RIO - O Federal Reserve (Fed, o banco central americano) confirmou a expectativa da maioria dos analistas e cortou a taxa básica de juros dos Estados Unidos em 0,5 ponto percentual, para 3% ao ano . Com a decisão, os mercados financeiros reagiram bem. O Ibovespa, principal índice da Bolsa de Valores de São Paulo (Bovespa), que recuava antes do anúncio, fechou em alta de 1,28%, aos 60.289 pontos, acompanhando a valorização do mercado americano. O dólar, que fechou antes do anúncio do Fed, ficou estável a R$ 1,781. O risco-país caiu 3,94%, para 244 pontos, segundo dados preliminares. (Confira no site de Miriam Leitão: Fed cedeu ao mercado )

Na Bovespa, os papéis mais negociados, Petrobras PN e Vale PN, subiram 2,26%, para R$ 82,63, e 2,16%, para R$ 45,21, respectivamente. As ações Usiminas ON subiram 2,81%, para R$ 85,54, e as da CSN registraram alta de 1,61%, para R$ 54,84.

A medida do Fed faz parte de um esforço agressivo para conter a forte desaceleração de uma economia atingida pela crise nos setores imobiliário e de crédito. A ação do Fed leva a taxa básica de juros para o menor patamar desde junho de 2005, e ocorre oito dias após um corte emergencial de 0,75 ponto percentual.

A redução de 1,25 ponto percentual acumulada em menos de duas semanas está entre os cortes mais abruptos da história moderna do banco central americano.
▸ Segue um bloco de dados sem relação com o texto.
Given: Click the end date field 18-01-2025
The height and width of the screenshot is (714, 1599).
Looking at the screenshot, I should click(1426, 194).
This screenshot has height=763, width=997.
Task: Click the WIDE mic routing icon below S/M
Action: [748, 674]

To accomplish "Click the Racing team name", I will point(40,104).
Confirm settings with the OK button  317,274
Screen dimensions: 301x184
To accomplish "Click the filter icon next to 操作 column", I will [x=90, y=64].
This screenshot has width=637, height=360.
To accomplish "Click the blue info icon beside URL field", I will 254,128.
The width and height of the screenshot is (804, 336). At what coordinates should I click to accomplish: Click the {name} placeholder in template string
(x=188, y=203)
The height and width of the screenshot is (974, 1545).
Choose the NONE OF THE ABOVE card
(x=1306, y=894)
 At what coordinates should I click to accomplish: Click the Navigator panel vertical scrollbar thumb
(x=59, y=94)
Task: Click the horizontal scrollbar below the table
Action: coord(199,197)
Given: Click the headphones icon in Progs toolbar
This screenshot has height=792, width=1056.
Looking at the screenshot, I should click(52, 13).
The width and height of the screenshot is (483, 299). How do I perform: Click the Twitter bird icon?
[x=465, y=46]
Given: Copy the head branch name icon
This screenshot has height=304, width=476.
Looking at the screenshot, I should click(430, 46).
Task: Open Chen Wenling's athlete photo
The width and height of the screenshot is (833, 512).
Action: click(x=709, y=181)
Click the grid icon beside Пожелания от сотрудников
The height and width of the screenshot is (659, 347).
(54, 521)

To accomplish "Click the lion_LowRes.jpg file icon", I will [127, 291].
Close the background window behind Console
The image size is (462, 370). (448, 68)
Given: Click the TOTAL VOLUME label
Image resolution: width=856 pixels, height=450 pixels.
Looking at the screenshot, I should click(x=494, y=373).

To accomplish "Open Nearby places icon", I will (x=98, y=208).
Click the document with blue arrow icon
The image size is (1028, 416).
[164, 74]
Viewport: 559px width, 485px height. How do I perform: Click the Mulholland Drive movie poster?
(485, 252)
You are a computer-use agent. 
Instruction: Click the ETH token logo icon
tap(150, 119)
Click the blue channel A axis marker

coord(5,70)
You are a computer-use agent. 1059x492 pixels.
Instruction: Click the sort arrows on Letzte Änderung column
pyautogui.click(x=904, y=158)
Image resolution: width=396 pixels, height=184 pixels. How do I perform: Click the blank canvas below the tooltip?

Em Wall Street, o índice Dow Jones, uma hora antes do fim do pregão, subia 1,02% e o S&P 500 se valorizava 1,13%. O Nasdaq Composite, das ações de tecnologia, tinha alta de 0,83%.

Antes da decisão do Fed, foi divulgado o (PIB) dos Estados Unidos no quarto trimestre, que registrou crescimento de apenas 0,6% , bem abaixo do 1,2% esperado. O número aumentou os temores em relação a uma recessão nos Estados Unidos. Também foi divulgado o deflator dos gastos do consumidor americano (PCE, da sigla em inglês), a medida da inflação preferida do Fed, que subiu para 2,7% em dezembro, bem acima do 1,4% registrado no período anterior.

Ainda pelo lado negativo, o crédito hipotecário de alto risco e a crise subseqüente seguem deixando vítimas. Hoje, mais dois grandes bancos europeus anunciaram problemas. O suíço UBS vai estender as baixas contábeis para US$ 14 bilhões , e o francês BNP Paribas anunciou queda estimada de 42% no lucro trimestral .

Na agenda interna, o indicador de maior relevância foi o Índice Geral de Preços do Mercado (IGP-M), que avançou 1,09% em janeiro, mas desacelerou em relação ao mês anterior.